How later courts have treated it
Although the judgment itself does not cite subsequent authority, its treatment of the authorities it does discuss has become the orthodox approach. The Court cited Maxwell v Murphy and the Australian Education Union case for the common law and statutory presumptions against affecting accrued rights, but held that those presumptions were displaced by the clear contrary intention evinced in cl 5. Later courts applying ADCO v Goudappel have therefore examined whether the particular empowering language is as explicit as cl 5(4) before concluding that a regulation can override a statutory savings clause. The decision has reinforced that a regulation which transitions a class of cases from one statutory regime to another is, by definition, “of a transitional nature” within the meaning of provisions modelled on cl 1(1) of Pt 20.
The High Court’s emphasis on parliamentary safeguards (tabling, disallowance, Legislative Review Committee scrutiny) has also been influential. Courts have been less ready to characterise similar clauses as impermissible delegations when those accountability mechanisms are present. The joint judgment’s refusal to apply an across-the-board beneficial construction to transitional provisions has equally been followed; decision-makers must identify the specific purpose of the transitional rule rather than assume every ambiguity favours the worker.
Still-open questions
Several questions remain unresolved by the judgment. First, the precise metes and bounds of the phrase “specifically sought compensation under section 66 or 67” are not exhaustively defined. The Court accepted that Mr Goudappel’s 2010 claim did not meet that description, but left open whether a claim that expressly refers to “permanent impairment” without citing the section number would qualify. Second, the outer limits of cl 5(4)-style deeming powers are not spelt out. While the Court upheld a regulation that overrode a statutory savings clause, it did not decide whether a regulation could, for example, extinguish a right that had already been crystallised by a Commission determination or court order.

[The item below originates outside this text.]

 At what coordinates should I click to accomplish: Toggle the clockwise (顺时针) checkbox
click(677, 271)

Third, the interaction between the regulation-making power and the disallowance mechanism under s 41 of the Interpretation Act remains practically untested in this context. If a regulation is tabled, debated and not disallowed, does that strengthen the presumption of validity or merely confirm procedural regularity? Gageler J’s reasons suggest the former, but the point was not essential to the decision.

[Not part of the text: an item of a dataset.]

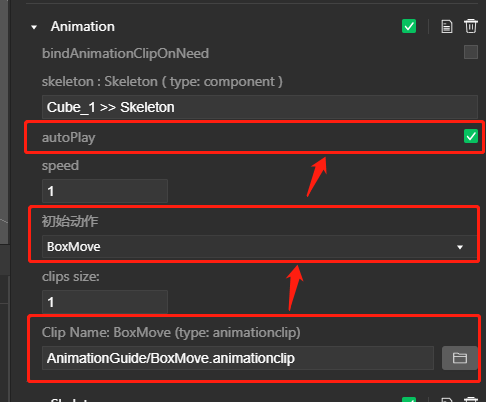Focus the clips size input field

click(x=105, y=302)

Finally, the judgment leaves open whether a regulation made under cl 5 could have effect from a date earlier than gazettal if it purported to do so. Although cl 11 did not backdate, the Court’s analysis of cl 5(1) and (2) indicates that such backdating is possible, yet the precise interaction with s 39(1)(b) of the Interpretation Act (which prima facie prohibits commencement before publication) may require further elucidation in a future case where the regulation expressly chooses an earlier commencement date.
These open questions mean that practitioners must still undertake a close textual analysis of both the enabling clause and the particular regulation in any new transitional regime. The decision confirms that where Parliament has spoken as clearly as it did in cl 5(4), courts will give effect to that language even if the practical result is to remove an entitlement that appeared, at first glance, to have been saved.